======== Input data

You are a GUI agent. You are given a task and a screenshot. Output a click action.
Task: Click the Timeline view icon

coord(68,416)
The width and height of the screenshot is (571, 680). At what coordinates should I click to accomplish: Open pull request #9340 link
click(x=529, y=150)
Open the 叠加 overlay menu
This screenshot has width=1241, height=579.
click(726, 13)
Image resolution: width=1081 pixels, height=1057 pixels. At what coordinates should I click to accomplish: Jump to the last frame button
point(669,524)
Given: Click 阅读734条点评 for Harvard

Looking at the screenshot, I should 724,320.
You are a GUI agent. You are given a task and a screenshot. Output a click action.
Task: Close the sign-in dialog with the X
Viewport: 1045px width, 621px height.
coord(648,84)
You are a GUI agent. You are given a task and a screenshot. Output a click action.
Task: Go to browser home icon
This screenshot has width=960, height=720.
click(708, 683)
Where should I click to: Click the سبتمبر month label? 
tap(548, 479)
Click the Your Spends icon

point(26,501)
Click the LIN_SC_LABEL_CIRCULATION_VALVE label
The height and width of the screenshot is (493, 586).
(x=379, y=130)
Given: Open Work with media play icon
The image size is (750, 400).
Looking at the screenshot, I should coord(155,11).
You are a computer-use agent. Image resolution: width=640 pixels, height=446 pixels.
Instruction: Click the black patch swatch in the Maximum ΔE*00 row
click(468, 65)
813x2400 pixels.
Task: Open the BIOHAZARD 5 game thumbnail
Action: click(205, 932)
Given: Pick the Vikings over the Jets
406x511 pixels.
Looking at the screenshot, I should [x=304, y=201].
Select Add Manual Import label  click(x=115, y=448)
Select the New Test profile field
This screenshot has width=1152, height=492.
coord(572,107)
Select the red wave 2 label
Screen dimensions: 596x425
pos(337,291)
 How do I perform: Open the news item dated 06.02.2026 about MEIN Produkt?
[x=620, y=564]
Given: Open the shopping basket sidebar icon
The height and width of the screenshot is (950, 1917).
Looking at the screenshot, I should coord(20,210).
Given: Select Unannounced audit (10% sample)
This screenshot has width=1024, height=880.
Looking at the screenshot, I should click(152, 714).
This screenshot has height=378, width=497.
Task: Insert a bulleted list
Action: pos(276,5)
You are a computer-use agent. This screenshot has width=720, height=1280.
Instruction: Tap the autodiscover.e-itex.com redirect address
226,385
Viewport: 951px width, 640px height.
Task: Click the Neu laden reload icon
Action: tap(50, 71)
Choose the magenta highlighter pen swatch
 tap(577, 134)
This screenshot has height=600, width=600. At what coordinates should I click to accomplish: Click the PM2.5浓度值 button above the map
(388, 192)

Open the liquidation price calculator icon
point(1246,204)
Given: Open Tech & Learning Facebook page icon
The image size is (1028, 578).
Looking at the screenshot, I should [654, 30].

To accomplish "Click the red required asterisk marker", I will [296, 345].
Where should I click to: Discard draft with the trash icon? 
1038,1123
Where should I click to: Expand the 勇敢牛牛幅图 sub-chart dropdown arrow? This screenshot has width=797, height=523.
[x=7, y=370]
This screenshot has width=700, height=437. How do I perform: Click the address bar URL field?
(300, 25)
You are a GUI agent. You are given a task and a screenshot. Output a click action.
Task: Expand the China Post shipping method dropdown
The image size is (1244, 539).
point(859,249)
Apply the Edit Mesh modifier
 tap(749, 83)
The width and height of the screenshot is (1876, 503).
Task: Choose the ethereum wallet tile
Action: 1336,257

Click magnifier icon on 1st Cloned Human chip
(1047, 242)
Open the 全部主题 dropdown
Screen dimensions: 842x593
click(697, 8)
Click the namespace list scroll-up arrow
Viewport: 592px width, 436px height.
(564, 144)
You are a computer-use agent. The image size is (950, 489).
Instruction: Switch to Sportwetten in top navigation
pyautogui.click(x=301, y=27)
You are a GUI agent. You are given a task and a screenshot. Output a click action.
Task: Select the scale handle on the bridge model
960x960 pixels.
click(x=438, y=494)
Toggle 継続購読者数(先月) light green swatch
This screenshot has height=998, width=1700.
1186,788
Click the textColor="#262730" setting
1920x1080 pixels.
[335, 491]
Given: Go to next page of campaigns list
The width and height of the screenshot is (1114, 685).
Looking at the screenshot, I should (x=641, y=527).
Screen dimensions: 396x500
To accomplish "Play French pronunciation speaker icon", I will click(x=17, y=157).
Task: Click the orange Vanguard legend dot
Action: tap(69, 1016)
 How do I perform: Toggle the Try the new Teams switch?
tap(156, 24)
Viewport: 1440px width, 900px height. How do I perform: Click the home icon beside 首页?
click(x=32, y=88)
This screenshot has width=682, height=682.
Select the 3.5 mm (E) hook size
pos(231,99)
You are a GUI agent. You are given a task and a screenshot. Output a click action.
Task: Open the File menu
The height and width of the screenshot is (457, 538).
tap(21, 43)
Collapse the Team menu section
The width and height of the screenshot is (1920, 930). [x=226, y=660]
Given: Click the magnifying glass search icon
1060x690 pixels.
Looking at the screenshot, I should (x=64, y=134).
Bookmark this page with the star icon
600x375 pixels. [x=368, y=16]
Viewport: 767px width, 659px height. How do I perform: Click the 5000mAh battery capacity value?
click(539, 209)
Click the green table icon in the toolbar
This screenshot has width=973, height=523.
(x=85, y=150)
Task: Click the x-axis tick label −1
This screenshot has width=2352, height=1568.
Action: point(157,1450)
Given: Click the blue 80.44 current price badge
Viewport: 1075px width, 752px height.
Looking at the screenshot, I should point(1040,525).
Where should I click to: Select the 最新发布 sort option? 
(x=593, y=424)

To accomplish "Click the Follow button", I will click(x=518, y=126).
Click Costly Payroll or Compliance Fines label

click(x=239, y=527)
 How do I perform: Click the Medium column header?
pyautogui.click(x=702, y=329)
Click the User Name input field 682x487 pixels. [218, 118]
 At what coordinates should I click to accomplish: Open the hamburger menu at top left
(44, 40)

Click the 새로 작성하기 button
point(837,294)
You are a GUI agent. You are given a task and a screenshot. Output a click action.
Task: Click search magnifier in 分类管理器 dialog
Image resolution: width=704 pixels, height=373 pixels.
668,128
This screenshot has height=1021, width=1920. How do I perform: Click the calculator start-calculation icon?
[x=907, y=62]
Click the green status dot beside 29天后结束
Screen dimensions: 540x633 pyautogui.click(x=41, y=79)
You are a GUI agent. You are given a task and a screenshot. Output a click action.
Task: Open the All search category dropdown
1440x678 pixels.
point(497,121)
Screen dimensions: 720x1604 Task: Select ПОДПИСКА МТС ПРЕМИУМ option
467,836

================

## [Exercise description]
The entries above must be retyped exactly, down to the last character.

## [Task answer]
You are a GUI agent. You are given a task and a screenshot. Output a click action.
Task: Click the Timeline view icon

coord(68,416)
The width and height of the screenshot is (571, 680). At what coordinates should I click to accomplish: Open pull request #9340 link
click(x=529, y=150)
Open the 叠加 overlay menu
This screenshot has width=1241, height=579.
click(726, 13)
Image resolution: width=1081 pixels, height=1057 pixels. At what coordinates should I click to accomplish: Jump to the last frame button
point(669,524)
Given: Click 阅读734条点评 for Harvard

Looking at the screenshot, I should 724,320.
You are a GUI agent. You are given a task and a screenshot. Output a click action.
Task: Close the sign-in dialog with the X
Viewport: 1045px width, 621px height.
coord(648,84)
You are a GUI agent. You are given a task and a screenshot. Output a click action.
Task: Go to browser home icon
This screenshot has width=960, height=720.
click(708, 683)
Where should I click to: Click the سبتمبر month label? 
tap(548, 479)
Click the Your Spends icon

point(26,501)
Click the LIN_SC_LABEL_CIRCULATION_VALVE label
The height and width of the screenshot is (493, 586).
(x=379, y=130)
Given: Open Work with media play icon
The image size is (750, 400).
Looking at the screenshot, I should coord(155,11).
You are a computer-use agent. Image resolution: width=640 pixels, height=446 pixels.
Instruction: Click the black patch swatch in the Maximum ΔE*00 row
click(468, 65)
813x2400 pixels.
Task: Open the BIOHAZARD 5 game thumbnail
Action: click(205, 932)
Given: Pick the Vikings over the Jets
406x511 pixels.
Looking at the screenshot, I should [x=304, y=201].
Select Add Manual Import label  click(x=115, y=448)
Select the New Test profile field
This screenshot has width=1152, height=492.
coord(572,107)
Select the red wave 2 label
Screen dimensions: 596x425
pos(337,291)
 How do I perform: Open the news item dated 06.02.2026 about MEIN Produkt?
[x=620, y=564]
Given: Open the shopping basket sidebar icon
The height and width of the screenshot is (950, 1917).
Looking at the screenshot, I should coord(20,210).
Given: Select Unannounced audit (10% sample)
This screenshot has width=1024, height=880.
Looking at the screenshot, I should click(152, 714).
This screenshot has height=378, width=497.
Task: Insert a bulleted list
Action: pos(276,5)
You are a computer-use agent. This screenshot has width=720, height=1280.
Instruction: Tap the autodiscover.e-itex.com redirect address
226,385
Viewport: 951px width, 640px height.
Task: Click the Neu laden reload icon
Action: tap(50, 71)
Choose the magenta highlighter pen swatch
 tap(577, 134)
This screenshot has height=600, width=600. At what coordinates should I click to accomplish: Click the PM2.5浓度值 button above the map
(388, 192)

Open the liquidation price calculator icon
point(1246,204)
Given: Open Tech & Learning Facebook page icon
The image size is (1028, 578).
Looking at the screenshot, I should [654, 30].

To accomplish "Click the red required asterisk marker", I will [296, 345].
Where should I click to: Discard draft with the trash icon? 
1038,1123
Where should I click to: Expand the 勇敢牛牛幅图 sub-chart dropdown arrow? This screenshot has width=797, height=523.
[x=7, y=370]
This screenshot has width=700, height=437. How do I perform: Click the address bar URL field?
(300, 25)
You are a GUI agent. You are given a task and a screenshot. Output a click action.
Task: Expand the China Post shipping method dropdown
The image size is (1244, 539).
point(859,249)
Apply the Edit Mesh modifier
 tap(749, 83)
The width and height of the screenshot is (1876, 503).
Task: Choose the ethereum wallet tile
Action: 1336,257

Click magnifier icon on 1st Cloned Human chip
(1047, 242)
Open the 全部主题 dropdown
Screen dimensions: 842x593
click(697, 8)
Click the namespace list scroll-up arrow
Viewport: 592px width, 436px height.
(564, 144)
You are a computer-use agent. The image size is (950, 489).
Instruction: Switch to Sportwetten in top navigation
pyautogui.click(x=301, y=27)
You are a GUI agent. You are given a task and a screenshot. Output a click action.
Task: Select the scale handle on the bridge model
960x960 pixels.
click(x=438, y=494)
Toggle 継続購読者数(先月) light green swatch
This screenshot has height=998, width=1700.
1186,788
Click the textColor="#262730" setting
1920x1080 pixels.
[335, 491]
Given: Go to next page of campaigns list
The width and height of the screenshot is (1114, 685).
Looking at the screenshot, I should (x=641, y=527).
Screen dimensions: 396x500
To accomplish "Play French pronunciation speaker icon", I will click(x=17, y=157).
Task: Click the orange Vanguard legend dot
Action: tap(69, 1016)
 How do I perform: Toggle the Try the new Teams switch?
tap(156, 24)
Viewport: 1440px width, 900px height. How do I perform: Click the home icon beside 首页?
click(x=32, y=88)
This screenshot has width=682, height=682.
Select the 3.5 mm (E) hook size
pos(231,99)
You are a GUI agent. You are given a task and a screenshot. Output a click action.
Task: Open the File menu
The height and width of the screenshot is (457, 538).
tap(21, 43)
Collapse the Team menu section
The width and height of the screenshot is (1920, 930). [x=226, y=660]
Given: Click the magnifying glass search icon
1060x690 pixels.
Looking at the screenshot, I should (x=64, y=134).
Bookmark this page with the star icon
600x375 pixels. [x=368, y=16]
Viewport: 767px width, 659px height. How do I perform: Click the 5000mAh battery capacity value?
click(539, 209)
Click the green table icon in the toolbar
This screenshot has width=973, height=523.
(x=85, y=150)
Task: Click the x-axis tick label −1
This screenshot has width=2352, height=1568.
Action: point(157,1450)
Given: Click the blue 80.44 current price badge
Viewport: 1075px width, 752px height.
Looking at the screenshot, I should point(1040,525).
Where should I click to: Select the 最新发布 sort option? 
(x=593, y=424)

To accomplish "Click the Follow button", I will click(x=518, y=126).
Click Costly Payroll or Compliance Fines label

click(x=239, y=527)
 How do I perform: Click the Medium column header?
pyautogui.click(x=702, y=329)
Click the User Name input field 682x487 pixels. [218, 118]
 At what coordinates should I click to accomplish: Open the hamburger menu at top left
(44, 40)

Click the 새로 작성하기 button
point(837,294)
You are a GUI agent. You are given a task and a screenshot. Output a click action.
Task: Click search magnifier in 分类管理器 dialog
Image resolution: width=704 pixels, height=373 pixels.
668,128
This screenshot has height=1021, width=1920. How do I perform: Click the calculator start-calculation icon?
[x=907, y=62]
Click the green status dot beside 29天后结束
Screen dimensions: 540x633 pyautogui.click(x=41, y=79)
You are a GUI agent. You are given a task and a screenshot. Output a click action.
Task: Open the All search category dropdown
1440x678 pixels.
point(497,121)
Screen dimensions: 720x1604 Task: Select ПОДПИСКА МТС ПРЕМИУМ option
467,836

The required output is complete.